This is an extension of my previous question, Application crash with no explanation.

I have a lot of crashes that are presumably caused by heap corruption on an application server. These crashes only occur in production; they cannot be reproduced in a test environment.

I'm looking for a way to track down these crashes.

Application Verifier was suggested, and it would be fine, but it's unusable with our production server. When we try to start it in production with application verifier, it becomes so slow that it's completely unusable, even though this is a fairly powerful server (64-bit application, 16 GB memory, 8 processors). Running it without application verifier, it only uses about 1 GB of memory and no more than 10-15% of any processor's cycles.
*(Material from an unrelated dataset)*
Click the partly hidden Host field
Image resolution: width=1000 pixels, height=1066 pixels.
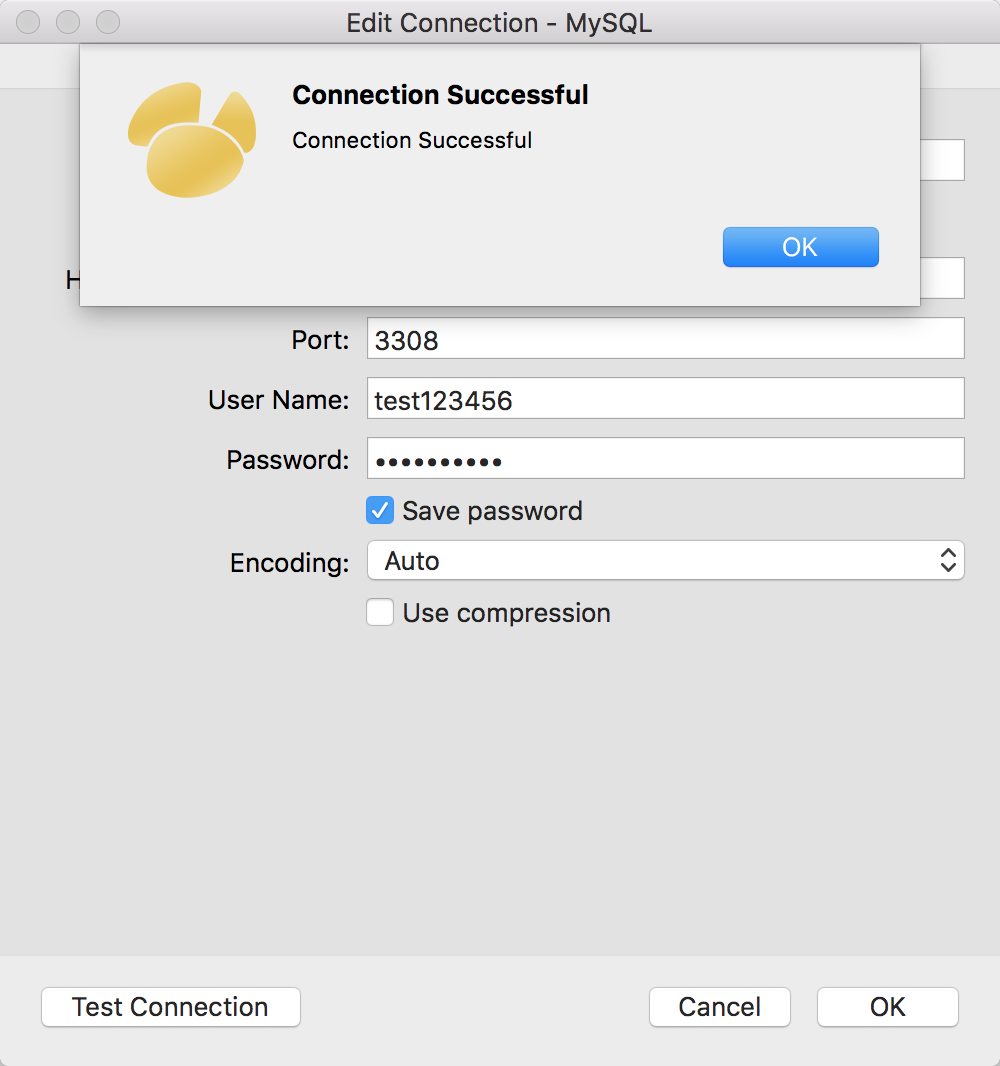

Are there any other tools that will help find heap corruption, without adding a huge overhead?

Use the debug version of the Microsoft runtime libraries. Turn on red-zoning and get your heap automatically checked every 128 (say) heap operations by calling _CrtSetDbgFlag() once during initialisation.

_CRTDBG_DELAY_FREE_MEM_DF can be quite useful for finding memory-used-after-free bugs, but your heap size grows monitonically while using it.
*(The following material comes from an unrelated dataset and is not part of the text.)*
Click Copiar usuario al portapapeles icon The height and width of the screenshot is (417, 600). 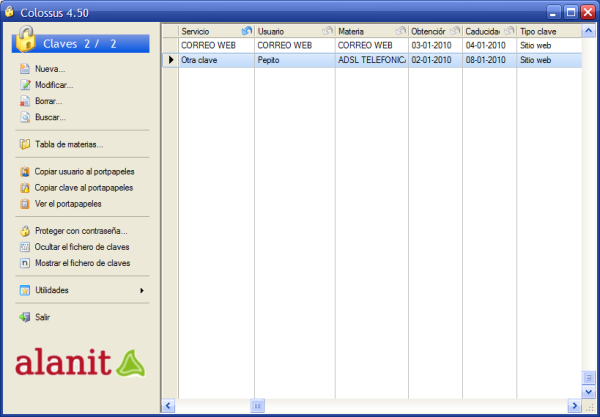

Would there be any benefit in running it virtualized and taking scheduled snapshots, so that you hopefully can get a snapshot just a little before it actually crashes? Then take the pre-crash snapshot and start it in a lab environment. If you can get it to crash again there, restart the snapshot and start inspecting your server process.

Mudflap with GCC. It does code instrumentation for production code.
You have to compile your soft with -fmudflap. It will check any wrong pointer access (heap/stack/static). It is designed to work for production code with a little slowdown (between x1.5 to x5). You can also disable check at read access for speedup.